> **What you have to do**
Without the images, reproduce every entry exactly.

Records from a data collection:

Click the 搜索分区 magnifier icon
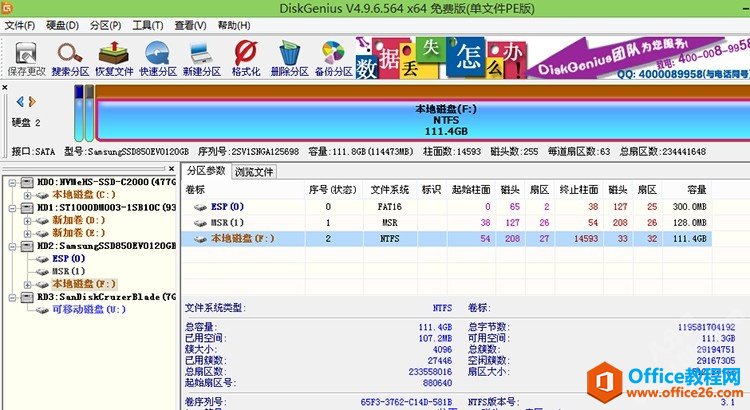Image resolution: width=750 pixels, height=410 pixels. [x=70, y=56]
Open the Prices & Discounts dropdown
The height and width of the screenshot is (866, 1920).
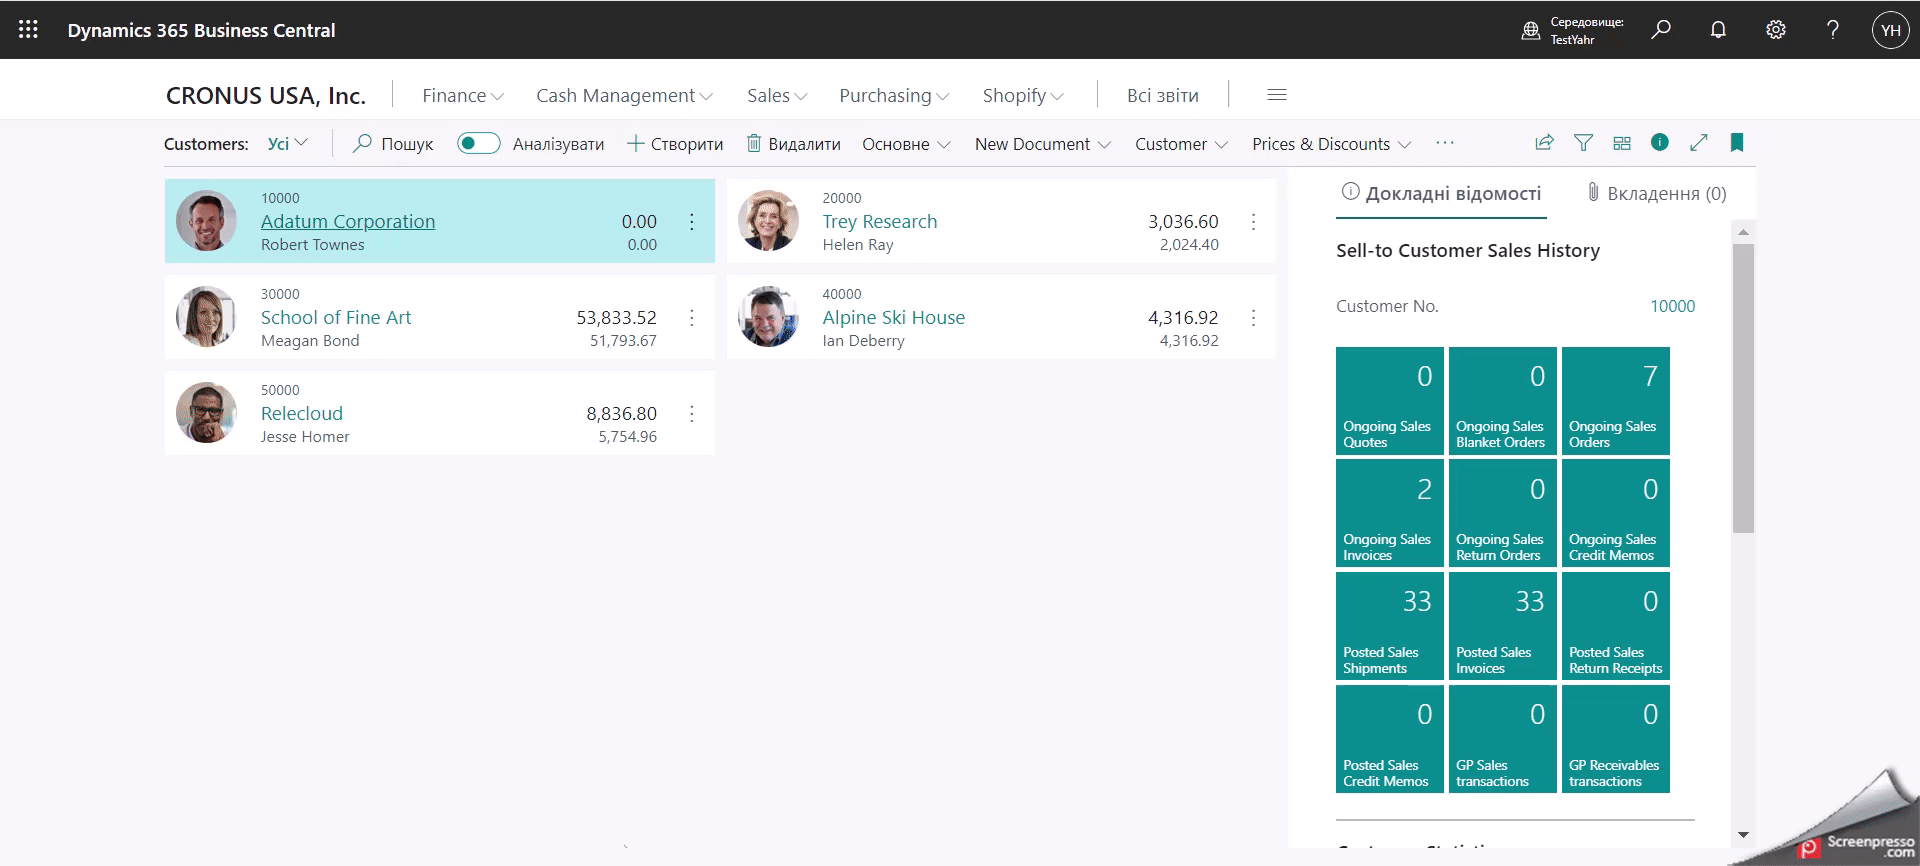(1330, 144)
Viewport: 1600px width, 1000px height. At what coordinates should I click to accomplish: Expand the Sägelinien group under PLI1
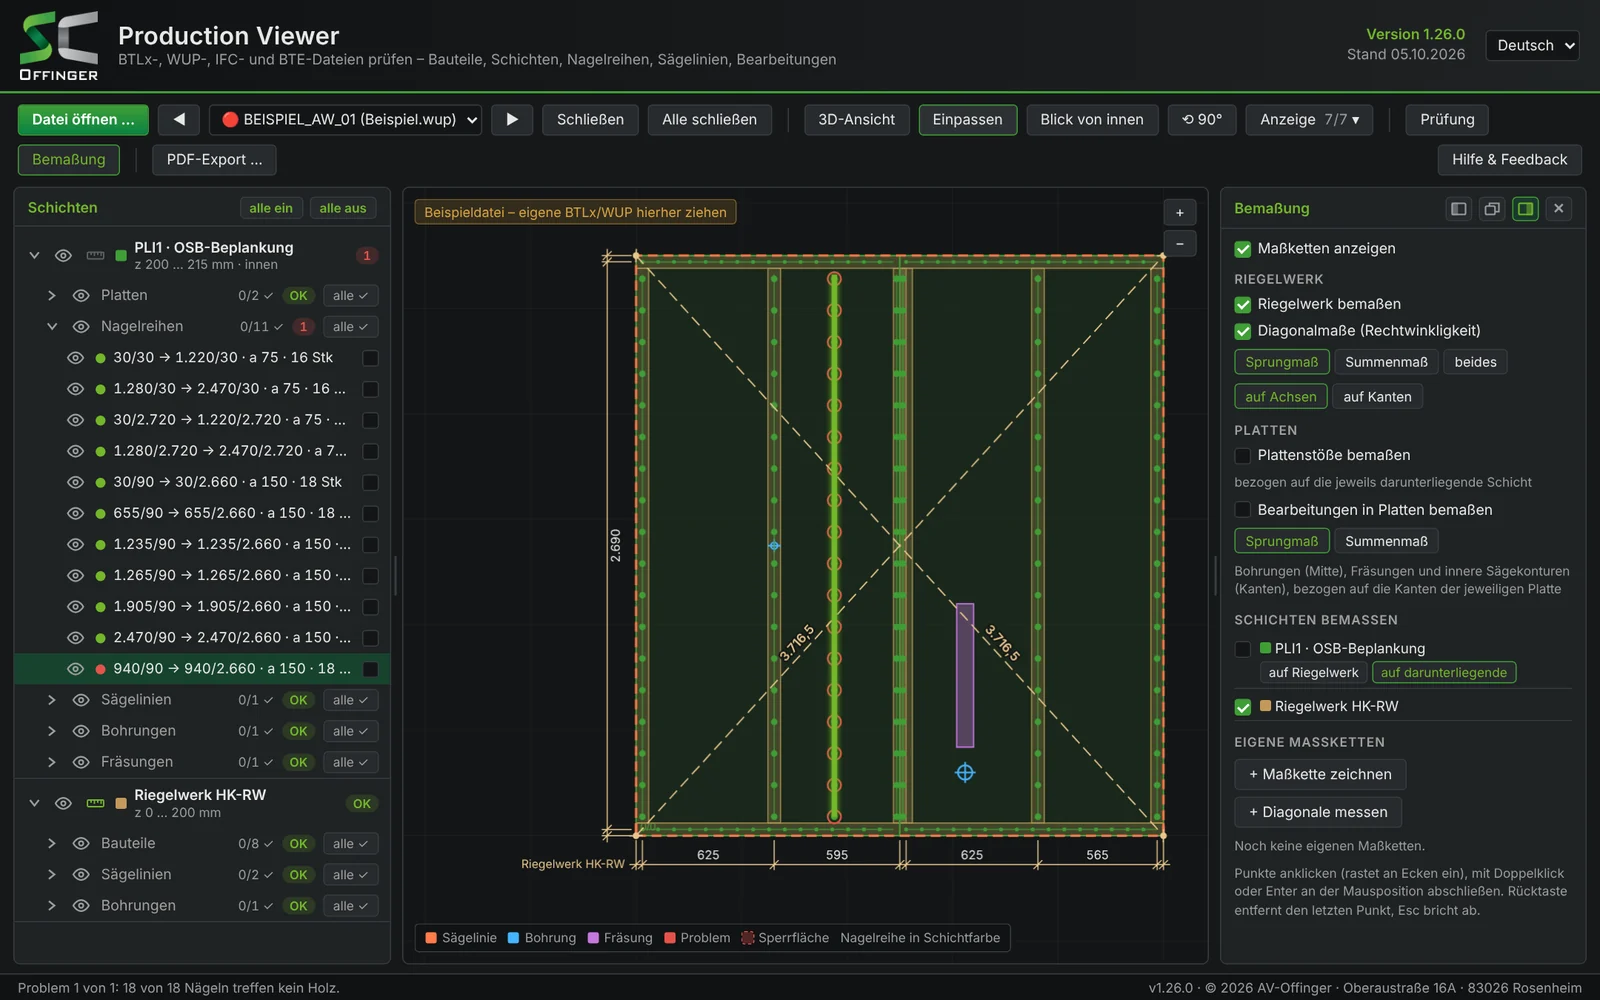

> **Exercise output**
Click the 搜索分区 magnifier icon
Image resolution: width=750 pixels, height=410 pixels. [x=70, y=56]
Open the Prices & Discounts dropdown
The height and width of the screenshot is (866, 1920).
(1330, 144)
Viewport: 1600px width, 1000px height. At what coordinates should I click to accomplish: Expand the Sägelinien group under PLI1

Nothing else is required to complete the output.